(Task directions): Can you put the stretch of the listing from the line containing "Task: Click the Save button" through the line containing "Action: (x=845, y=90)" into a JSON list of strings, one per line, with blank lines skipped and the pictures left out?

(Material provided):
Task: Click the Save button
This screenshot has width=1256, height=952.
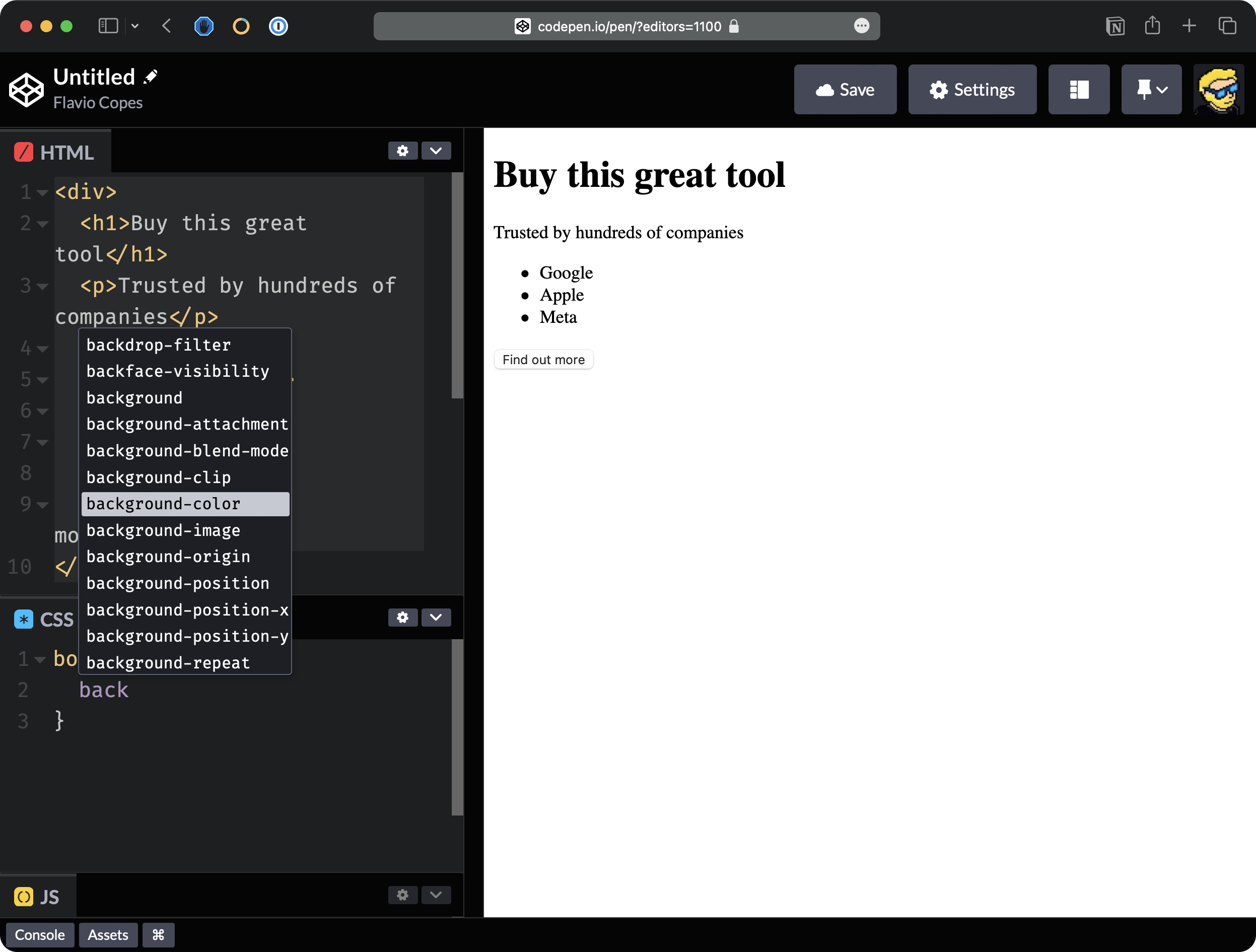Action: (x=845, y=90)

---

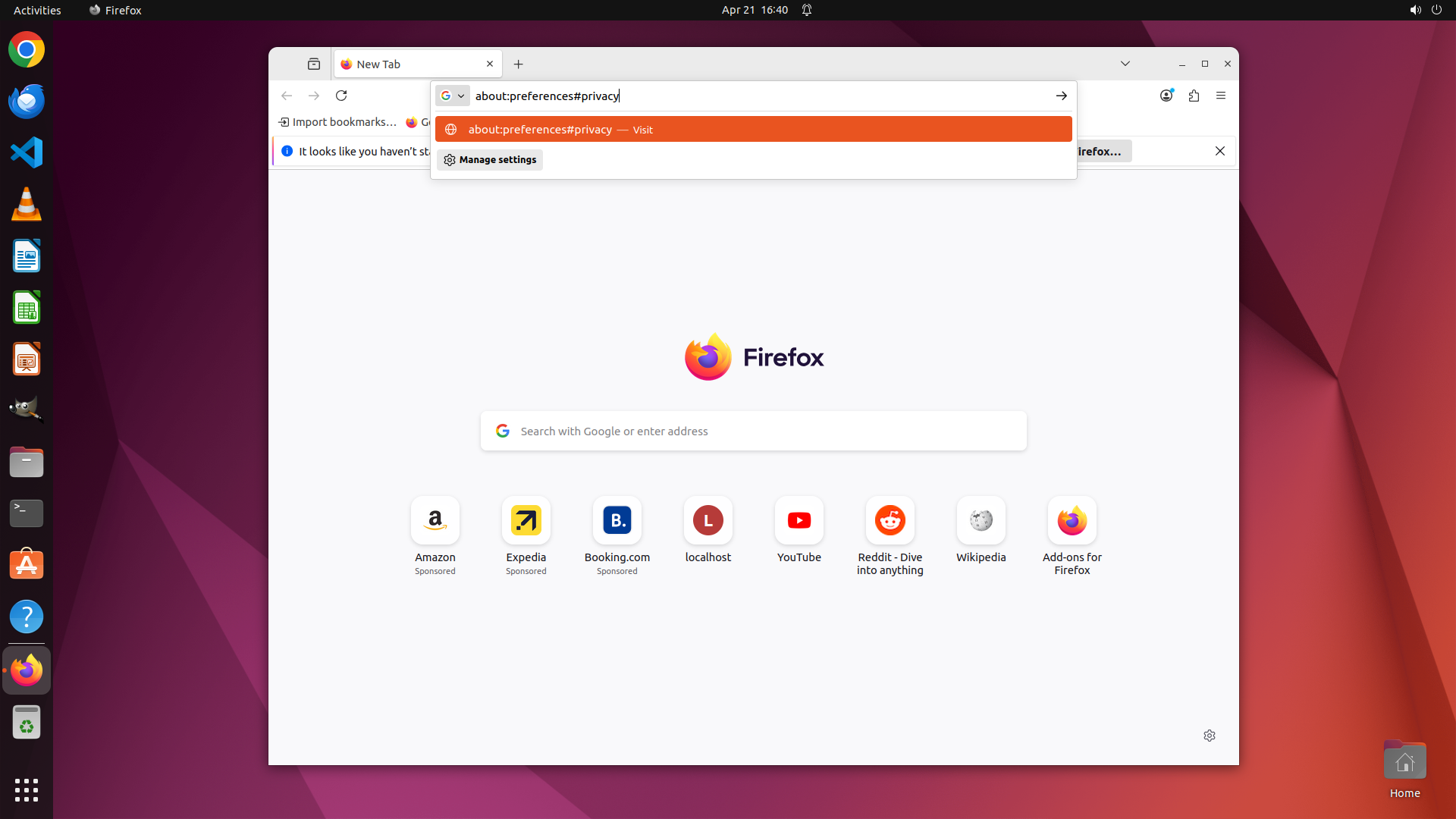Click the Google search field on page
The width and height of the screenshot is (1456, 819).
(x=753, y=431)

(Finished answer):
[
  "Task: Click the Save button",
  "This screenshot has width=1256, height=952.",
  "Action: (x=845, y=90)"
]